Hypoxia inducible factors (HIFs), are essential regulators and mediators of the cellular oxygen-signaling pathway and are important for maintaining cellular oxygen homeostasis. (See., e.g., Rankin, et al., Cell Death and Diff, 12:678-685 (2008)). Hypoxia induces the expression of genes participating in many cellular and physiological processes, including oxygen transport and iron metabolism, erythropoiesis, angiogenesis, glycolysis, glucose uptake, transcription, metabolism, pH regulation, growth-factor signaling, response to stress and cell adhesion. Hypoxia-induced pathways, in addition to being required for normal cellular processes, can also aid tumor growth by allowing or aiding angiogenesis, immortalization, genetic instability, tissue invasion and metastasis (Harris, Nat. Rev. Cancer, 2:38-47 (2002)); Maxwell et al., Curr. Opin. Genet. Dev., 11:293-299 (2001)).

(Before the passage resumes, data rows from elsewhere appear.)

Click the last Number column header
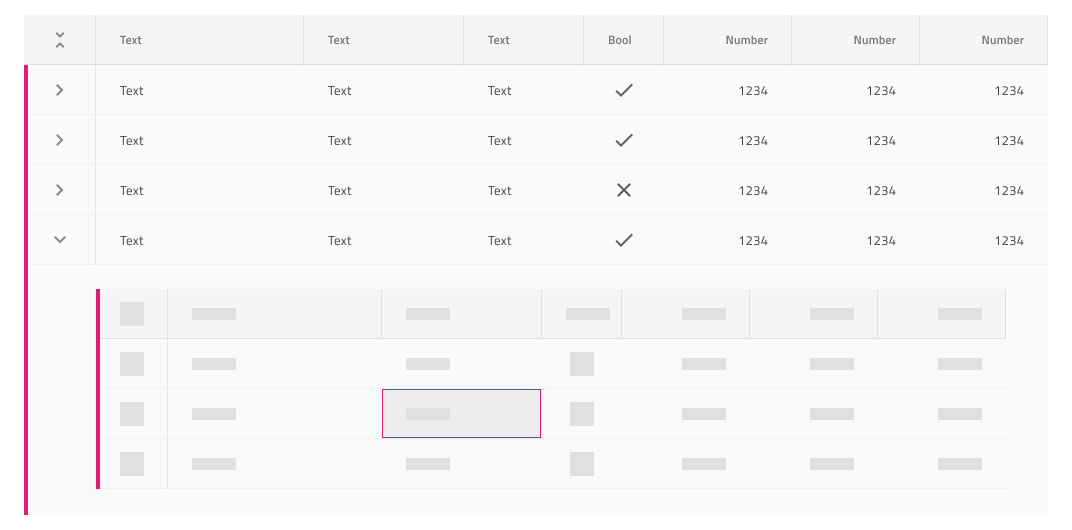This screenshot has height=530, width=1072. coord(1002,40)
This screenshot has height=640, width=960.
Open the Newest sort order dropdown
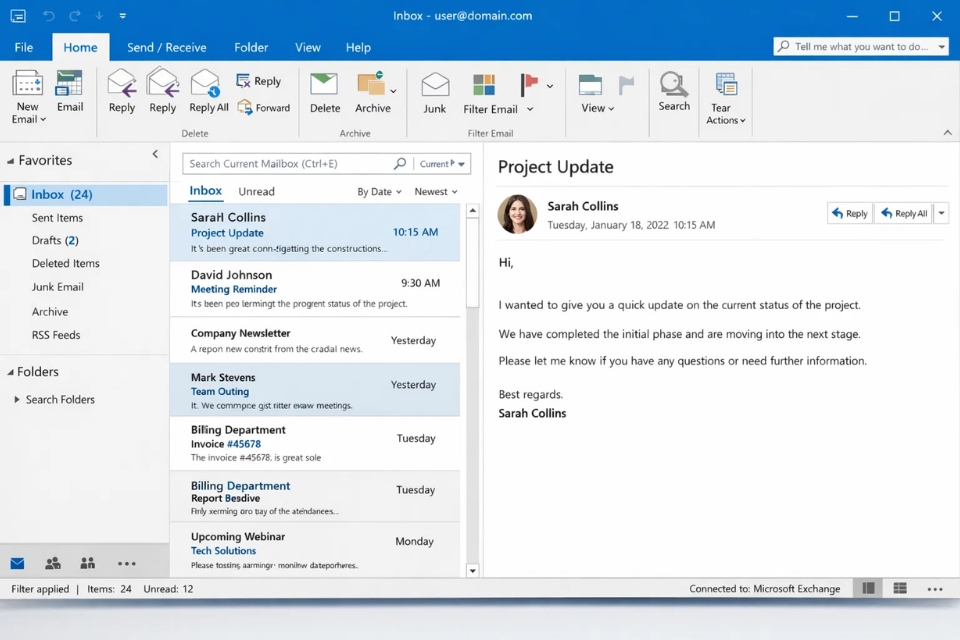tap(436, 191)
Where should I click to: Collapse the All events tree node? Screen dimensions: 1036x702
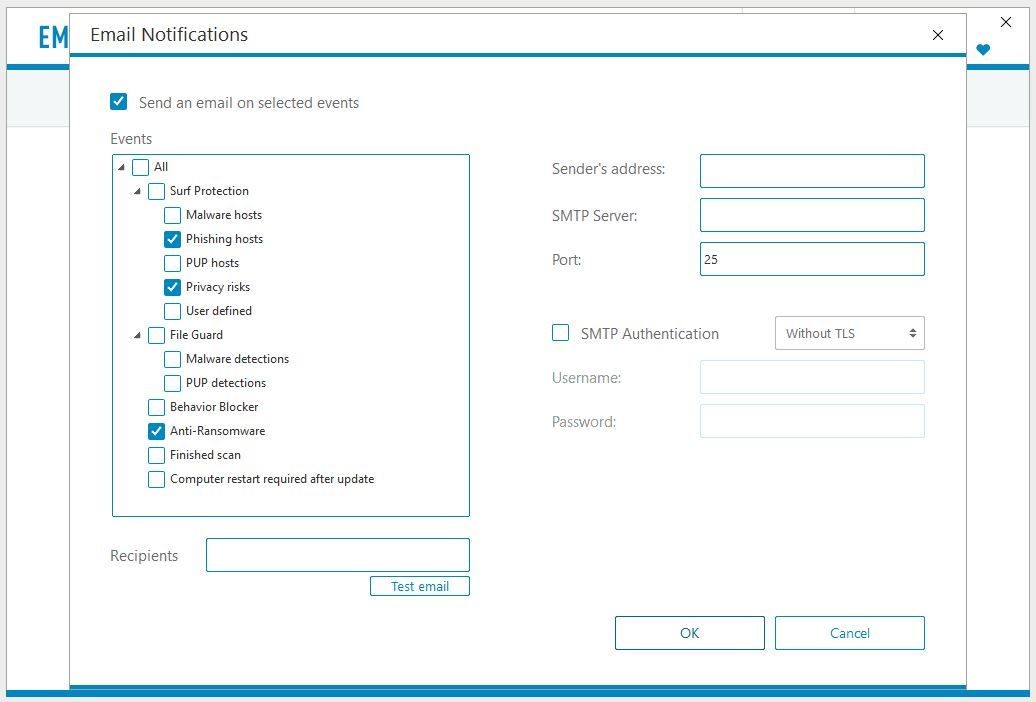click(x=121, y=167)
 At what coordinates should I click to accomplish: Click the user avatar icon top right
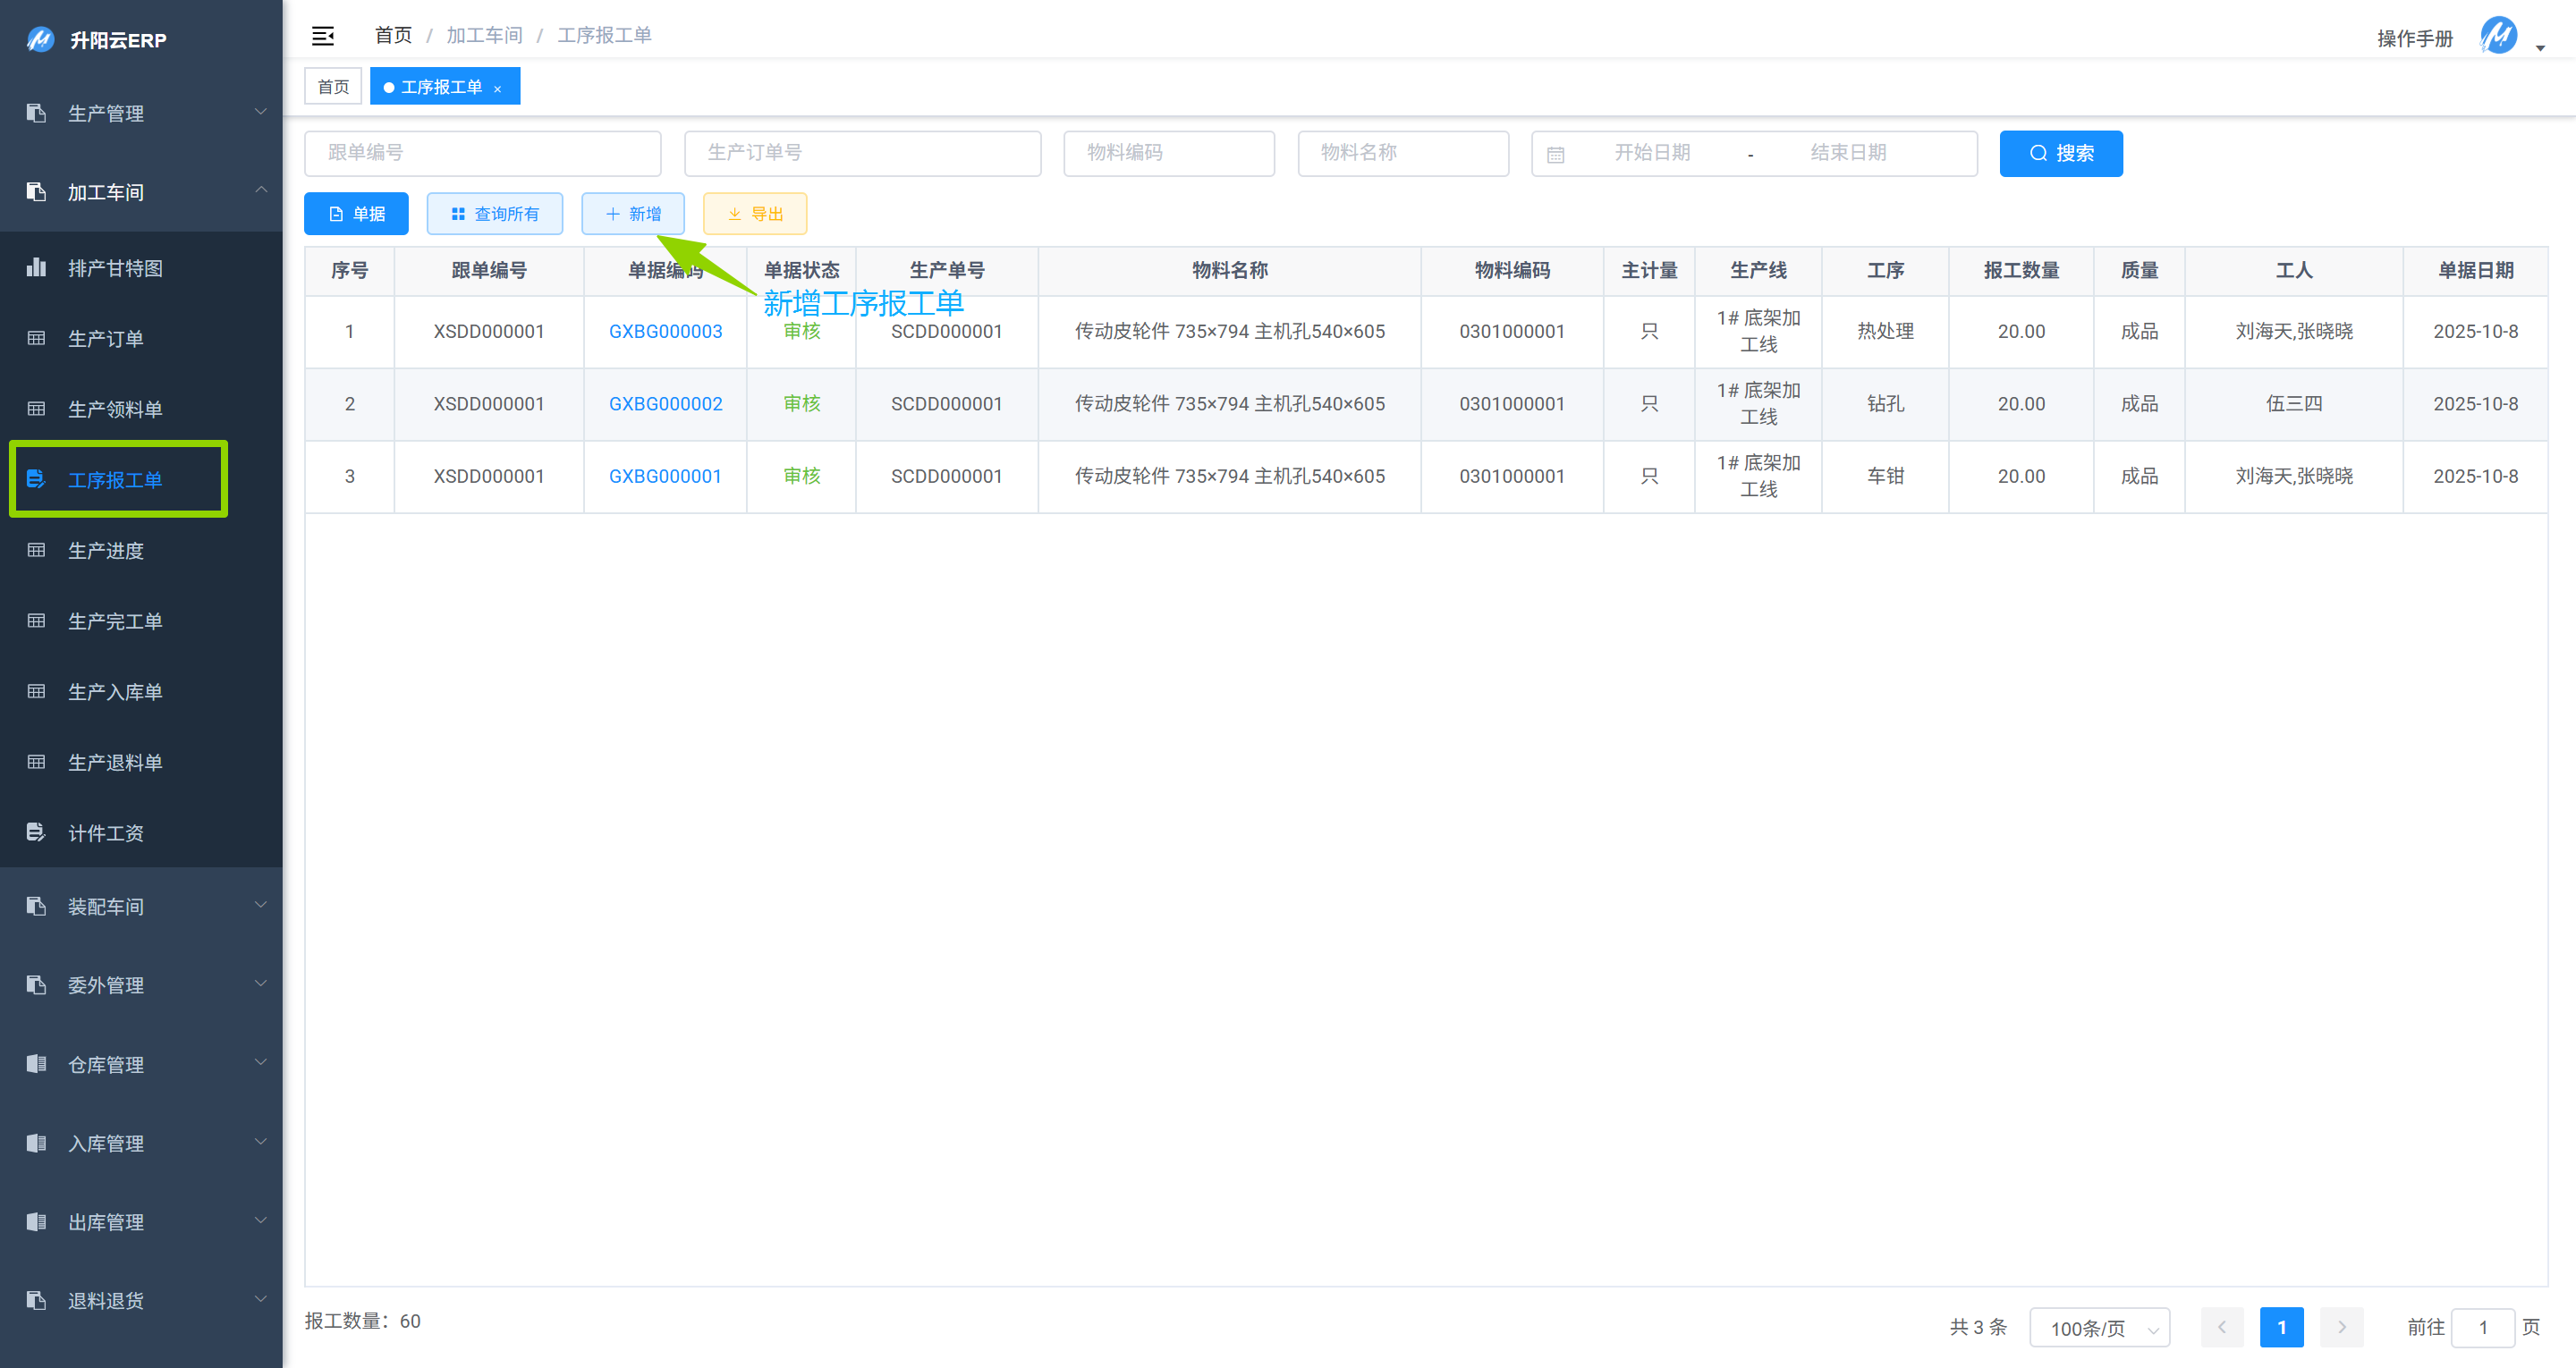[x=2498, y=36]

As oxygen homeostasis is essential to both cellular and systemic functions, cellular and systemic oxygen concentrations are tightly regulated via response pathways that affect the activity and expression of a multitude of cellular proteins. This balance is disrupted in a variety of diseases, including heart disease, cancer, cerebrovascular disease, and chronic obstructive pulmonary disease (Semenza et al., Genes Dev., 14: 1983-1991 (2000); Semenza et al., Trends Mol. Med., 7:345-350 (2001)). Cellular changes can include an increase in glycolysis and an increase in production of angiogenic factors. In fact, some tumor cells undergo adaptive mutations that allow them to proliferate even under hypoxic conditions. Hypoxia in tumors can be further associated with resistance to radiotherapies and chemotherapies, and thus can be an indicator of poor survival.
Glucose transporter 1 (GLUT1), also known as solute carrier family 2 (SLCA2) or facilitated glucose transporter member 1 (SLC2A1) is a 492 amino acid protein (NCBI accession numbers NP—006507.2 or P11166.2). GLUT1 is a member of a small family 45-55 kDa hexose transport proteins and is invovled in facilitating the transport of glucose across the plasma membranes of mammalian cells. (See, e.g., Doege et al., Biochem J., 15:(359):443-449 (2001); Mueckler, et al., Science 229(4717):941-945(1985); and Olsen et al., Annual Review of Nutrition, 16:235-256 (1996)).
An important aspect of personalized medicine is the identification of targeted therapies useful in the treatment of difficult to treat diseases. Such therapies are particularly important in cancer, where the goal is to preferentially inhibit the growth and proliferation of tumor cells while leaving normal cells unaffected. The ability to treat individual patients with specific therapies is becoming increasingly important to those being treated as well as to those administering the treatments. Physicians, patients, and third-party payers all seek therapies tailored to the individual needs of the patient.